India’s Ministry of Electronics and Information Technology has formally opened an investigation into a data breach at Tata Electronics that exposed confidential Apple documents linked to the unreleased iPhone 18 Pro. S. Krishnan, secretary at the ministry, told reporters on Thursday that the breach had been reported to India’s Computer Emergency Response Team, the country’s primary agency for computer security matters.

As reported by Reuters, the acknowledgment comes nearly two weeks after ransomware group World Leaks published more than 200,000 files stolen from Tata’s systems on the dark web, with stolen data circulating since at least June 10, 2026. Tata disclosed the attack publicly on June 23, and Apple officially acknowledged the incident on June 29.
The scale of what was stolen distinguishes this from typical prototype leaks or lost-device incidents. The 630GB haul includes detailed specifications for iPhone 18 Pro and Pro Max models, component schematics, battery and camera specifications, images of devices undergoing drop tests, internal emails, employee documents, and a comprehensive supplier list that Apple does not share in its public database. At least six files expose hundreds of iPhone 18 Pro components, including details of chips on the main circuit board and internal system specifications. All leaked files bore confidential Apple watermarks and Apple codenames for the unreleased models.
The stolen documents confirm several specifications for models scheduled to launch in September 2026. The most significant revelation involves regional modem strategy: U.S. versions will retain Qualcomm hardware, while international models will use Apple’s in-house C2 modem. Both variants are expected to use the A20 Pro chip manufactured on TSMC’s 2nm process (N2), which the leaked files suggest could deliver up to 15 percent performance improvements and 30 percent better efficiency compared to current A19 chips.
Drop-test video clips from the leaked data appeared briefly on X (posted via accounts including @EvLeaks and Ice Universe) before being removed, reportedly at Apple’s instigation. The clips showed a silver-gray iPhone 18 Pro with a more uniform rear design than the current iPhone 17 Pro‘s two-tone aesthetic, a three-camera array with more pronounced lens protrusion, and a reflective finish on the Apple logo. The speed of Apple’s takedown efforts suggests the company is moving more aggressively than usual to contain the spread of prototype imagery.
Tata Electronics is one of Apple’s most critical manufacturing partners outside China, assembling complete iPhones and producing components at Indian facilities as part of Apple’s broader diversification strategy away from mainland Asia. The breach jeopardizes not only the secrecy of the iPhone 18 Pro but also exposes supplier relationships and component details that Apple has worked to keep confidential from competitors and manufacturing rivals.

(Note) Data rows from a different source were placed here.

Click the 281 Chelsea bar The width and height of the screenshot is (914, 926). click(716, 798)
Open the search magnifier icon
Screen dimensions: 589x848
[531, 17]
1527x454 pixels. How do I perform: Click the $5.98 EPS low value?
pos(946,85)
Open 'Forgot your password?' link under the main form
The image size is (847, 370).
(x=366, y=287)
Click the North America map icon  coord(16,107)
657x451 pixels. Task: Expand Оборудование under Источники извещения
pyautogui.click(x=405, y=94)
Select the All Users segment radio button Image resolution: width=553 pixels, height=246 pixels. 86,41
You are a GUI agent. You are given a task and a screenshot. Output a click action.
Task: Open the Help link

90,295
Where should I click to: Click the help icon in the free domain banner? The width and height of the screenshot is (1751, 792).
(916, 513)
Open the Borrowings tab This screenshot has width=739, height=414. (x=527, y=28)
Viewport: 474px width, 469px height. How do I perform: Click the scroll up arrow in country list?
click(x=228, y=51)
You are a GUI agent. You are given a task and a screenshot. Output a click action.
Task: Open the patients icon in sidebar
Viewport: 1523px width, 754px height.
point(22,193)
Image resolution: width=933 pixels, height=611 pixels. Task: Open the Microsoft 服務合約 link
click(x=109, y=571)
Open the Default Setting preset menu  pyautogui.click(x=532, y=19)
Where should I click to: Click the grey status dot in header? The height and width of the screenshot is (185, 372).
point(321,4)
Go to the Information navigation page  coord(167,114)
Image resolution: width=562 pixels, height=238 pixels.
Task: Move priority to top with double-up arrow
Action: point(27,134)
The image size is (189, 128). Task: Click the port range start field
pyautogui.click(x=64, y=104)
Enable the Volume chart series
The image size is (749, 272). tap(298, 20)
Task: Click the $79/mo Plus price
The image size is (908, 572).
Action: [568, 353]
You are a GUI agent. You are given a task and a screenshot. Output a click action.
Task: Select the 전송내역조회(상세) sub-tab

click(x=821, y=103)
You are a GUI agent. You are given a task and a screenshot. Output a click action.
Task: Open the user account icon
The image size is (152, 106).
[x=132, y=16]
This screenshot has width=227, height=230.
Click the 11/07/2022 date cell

Apple is investigating the breach and working with Tata on long-term security improvements. The damage to operational confidentiality three months before the announcement window, however, is already complete.
This ranks among Apple’s most significant product leaks since a former employee left an iPhone 4 prototype in a California bar in 2010. Many iPhone details emerge through rumors and supplier reports ahead of launch, but a direct leak of schematics, internal emails, supplier lists, and drop-test footage directly from a manufacturing partner is rare. Competitors and manufacturing rivals now possess months to study Apple’s modem strategy, component sourcing decisions, and manufacturing tolerances before the official announcement.
The exposure of supplier relationships is particularly damaging because it reveals which companies produce specific components for the iPhone 18 Pro, data Apple deliberately keeps out of its public supply chain disclosures. Reverse-engineering opportunities and competitive intelligence extracted from 630GB of manufacturing specifications represent a loss of technical advantage that cannot be fully recovered before launch.
The formal Indian government investigation signals that New Delhi is treating the breach as a matter of national security and manufacturing policy, not merely a private data loss. Whether this incident prompts Apple to reconsider the scale of its manufacturing footprint in India, or if remedial measures at Tata prove sufficient to restore confidence, will determine whether India remains central to Apple’s post-China supply chain strategy.